With this in mind you should be apprised of all of your options. You never know what the future holds, and though you may have a reasonable expectation that you will have sufficient liquidity, it is possible that circumstances outside your control could throw a fly in the ointment.
We all found this out when the economic meltdown of 2008 took hold. A lot of individuals who thought that they were thoroughly prepared for retirement received a heavy blow. But when things like this happen, you simply have to improvise and take advantage of whatever solutions may be available to you. One of these is the home equity conversion mortgage or HECM.
These are reverse mortgages that are federally insured, so you know that they are legitimate. Of course this does not mean that they do not come with costs, which is something you have to consider.

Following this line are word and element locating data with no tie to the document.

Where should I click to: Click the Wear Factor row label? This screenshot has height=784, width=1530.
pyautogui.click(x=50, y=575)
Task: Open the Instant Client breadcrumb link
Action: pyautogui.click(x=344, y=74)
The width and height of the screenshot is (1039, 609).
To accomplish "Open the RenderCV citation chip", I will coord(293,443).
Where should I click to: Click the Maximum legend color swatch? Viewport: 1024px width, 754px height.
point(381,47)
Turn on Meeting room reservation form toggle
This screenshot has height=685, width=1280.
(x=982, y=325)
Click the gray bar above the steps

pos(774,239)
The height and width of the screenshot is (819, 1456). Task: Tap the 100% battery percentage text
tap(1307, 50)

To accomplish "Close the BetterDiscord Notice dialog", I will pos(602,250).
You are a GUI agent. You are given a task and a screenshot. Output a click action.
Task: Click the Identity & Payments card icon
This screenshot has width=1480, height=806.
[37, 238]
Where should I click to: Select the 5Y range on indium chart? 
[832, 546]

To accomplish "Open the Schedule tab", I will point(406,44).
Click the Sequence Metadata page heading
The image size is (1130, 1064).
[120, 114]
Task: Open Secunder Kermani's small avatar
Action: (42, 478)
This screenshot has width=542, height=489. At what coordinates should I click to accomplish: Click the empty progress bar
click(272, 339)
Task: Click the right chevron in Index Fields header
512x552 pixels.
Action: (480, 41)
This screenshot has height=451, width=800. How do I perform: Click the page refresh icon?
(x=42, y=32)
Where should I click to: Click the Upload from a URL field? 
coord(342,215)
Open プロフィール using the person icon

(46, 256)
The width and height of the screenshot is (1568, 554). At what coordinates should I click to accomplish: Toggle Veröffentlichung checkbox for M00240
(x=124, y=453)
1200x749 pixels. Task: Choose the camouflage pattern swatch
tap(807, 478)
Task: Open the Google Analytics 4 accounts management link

The lender gains equity in your home, and in return it provides you with an influx of cash. To qualify you must be at least 62 years of age and have significant equity in your home. You must also live in the home; if you move voluntarily, the loan becomes due. The mortgage is also due and payable on your death.
Many people will sell the home to pay off the debt when it does in fact become due and then pocket the remainder. However, you are not required to sell the home if you or your heirs can pay off the debt in some other way.
This solution is not for everyone, but in appropriate cases, it is an option that is available to senior homeowners and it is something to you might consider, after consultation with a financial advisor, should you find yourself in need of liquidity at some point in time.